何かに関して強者が弱者を迫害するのは歴史から見ても歴然であり、自分でも気が付かない内に強者として弱者を痛ぶっている可能性だってゼロではない。そしてその弱者が、いずれはこちらを刺し殺す為の凶器を研いでいる可能性もまた、ゼロではないのだ。
何かに抱く怒りだとか殺意は、自分にとって生きる原動力にもなっている。プラスの感情よりマイナスの感情の方が長く燃え続けるので燃費が良い。
感情論に外れていきそうなので総括するが、憎むべきや批判すべきは異性ではなく旧来の男性中心主義社会にいつまでも縋っている支配階級なのだ。

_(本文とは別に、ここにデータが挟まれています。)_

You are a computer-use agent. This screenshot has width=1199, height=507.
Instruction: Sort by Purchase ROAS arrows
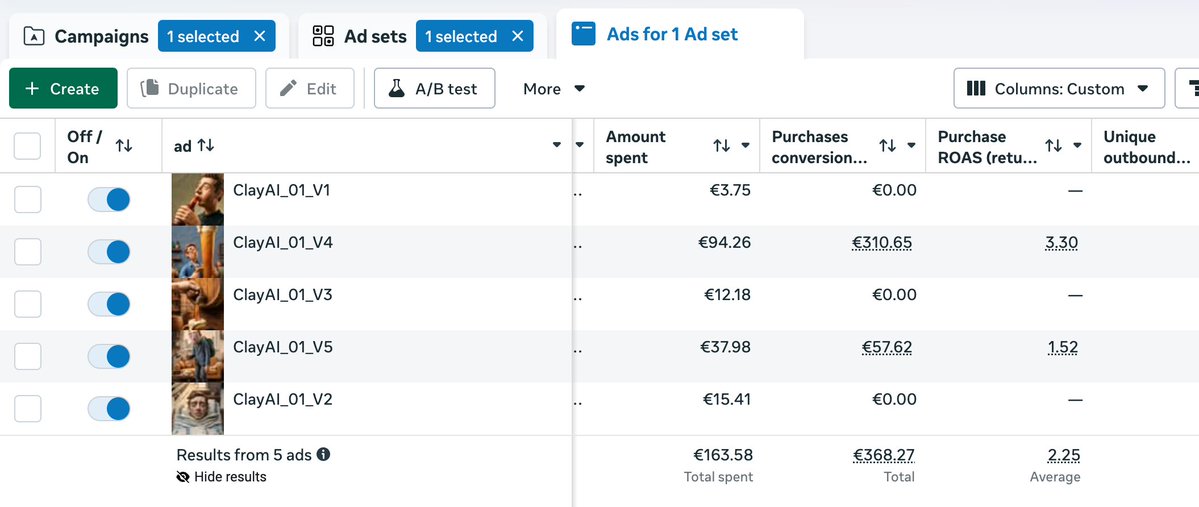coord(1053,147)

だが、彼らがこの健康で健全で極めて愛すべき日本を動かしているのもまた事実だ。事実は変えられない。
だからこそ、我々に出来る事は、理解し合えない人を批判する事ではなく、気持ち良さにドップリの勝ち組を僻むことでもなく、80余年の人生でいかにこの国が変わるのかを地底からジットリ眺める事ではないだろうか。諦観以外の方法はない。騙し騙し現状に満足し、諦観を決め込み、最後までこの世界が変わらない時は、鼻で笑って死ぬのが良いのだ。